* **Problem**:
Work through the entries below and show every line in which "Open" is found.

Saved data entries
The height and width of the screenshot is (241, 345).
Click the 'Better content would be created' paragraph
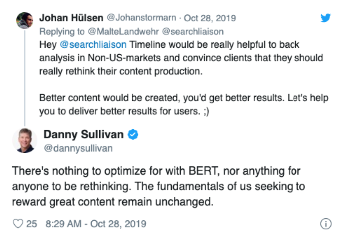tap(184, 104)
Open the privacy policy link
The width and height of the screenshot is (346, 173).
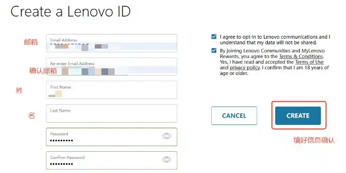point(245,68)
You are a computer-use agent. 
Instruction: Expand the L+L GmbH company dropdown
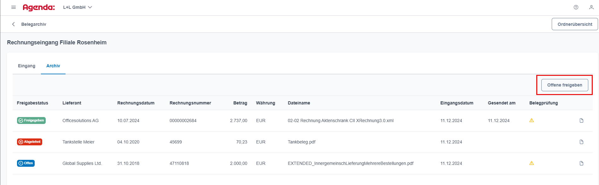tap(78, 7)
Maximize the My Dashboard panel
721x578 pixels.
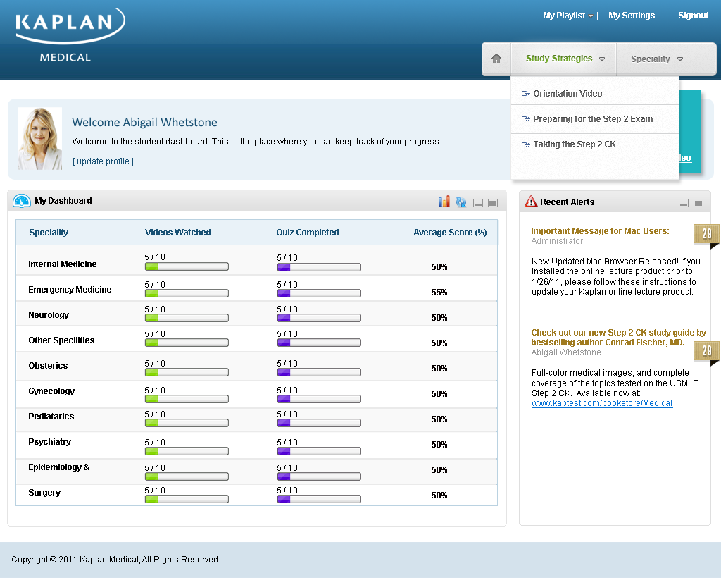(x=493, y=203)
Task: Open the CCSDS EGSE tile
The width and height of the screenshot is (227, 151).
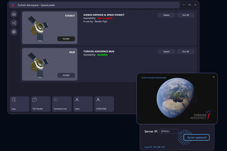Action: [104, 104]
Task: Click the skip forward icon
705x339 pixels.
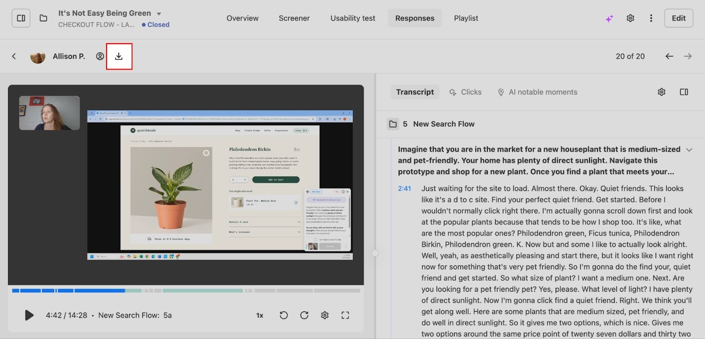Action: (x=304, y=315)
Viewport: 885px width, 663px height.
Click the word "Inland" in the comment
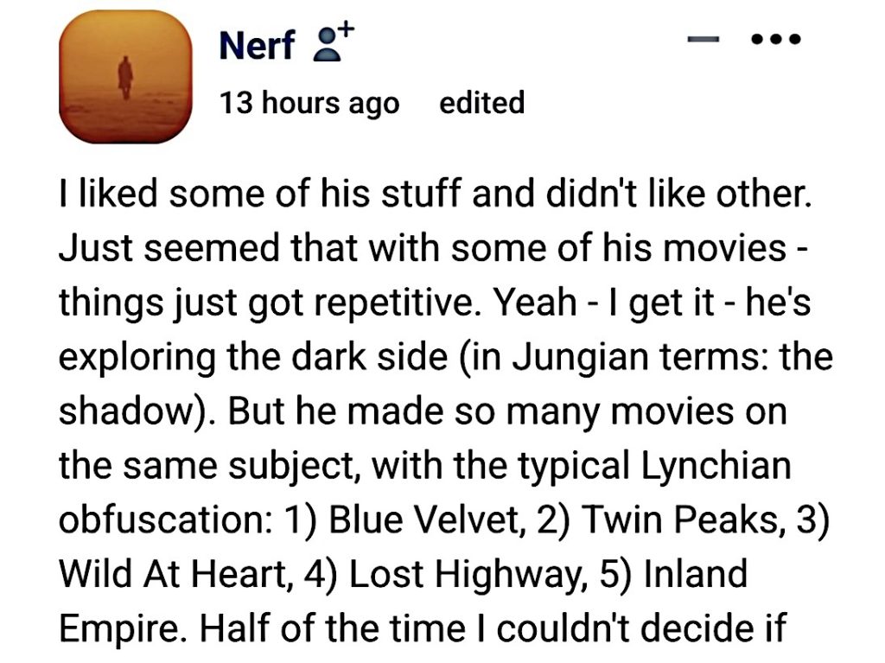tap(696, 573)
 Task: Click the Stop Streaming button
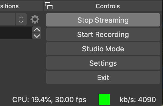coord(103,20)

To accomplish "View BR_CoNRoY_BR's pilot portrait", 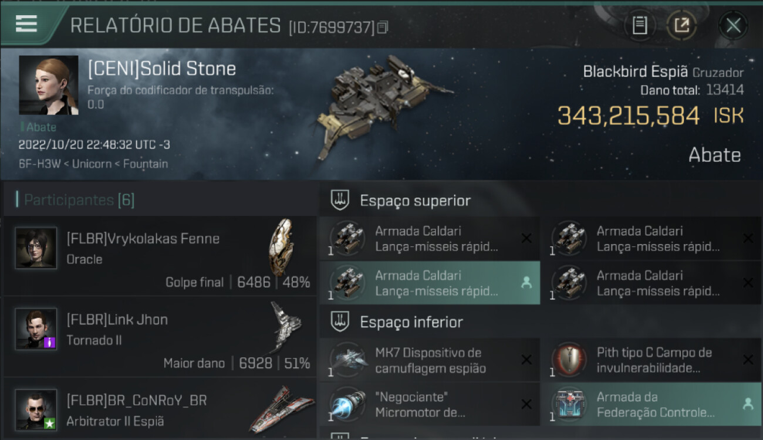I will coord(36,409).
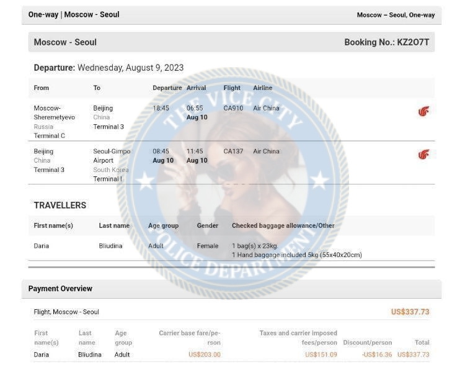Click the discount amount -US$16.36
465x367 pixels.
pyautogui.click(x=376, y=355)
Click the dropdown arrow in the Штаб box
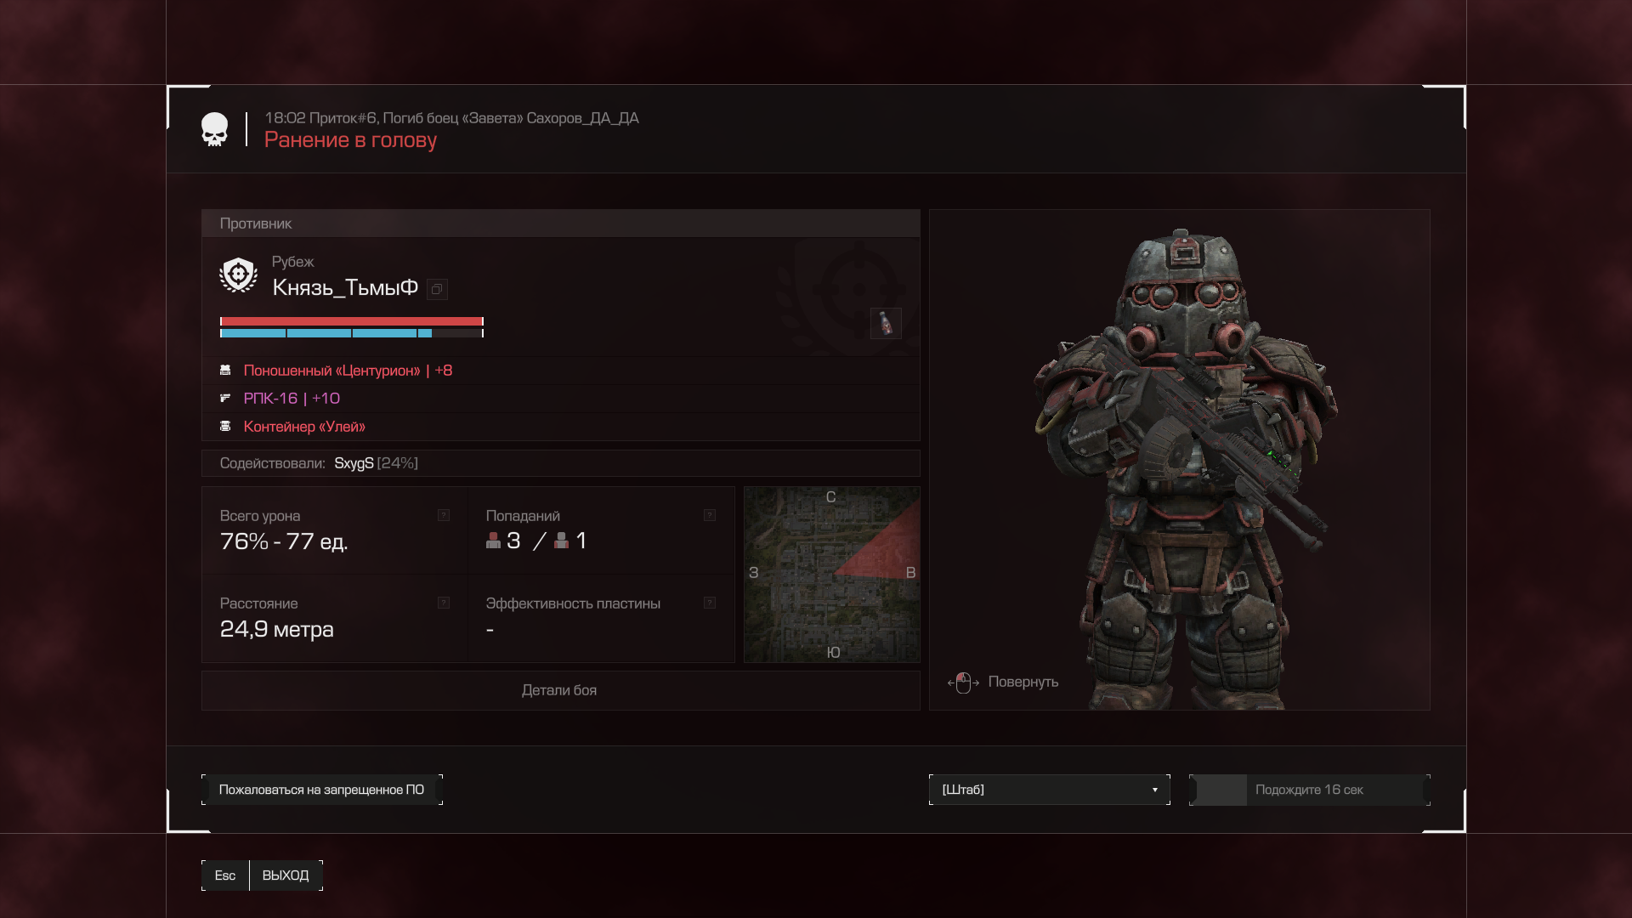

* **Answer to this problem**:
Open the privacy policy link
Task: Open the CCSDS EGSE tile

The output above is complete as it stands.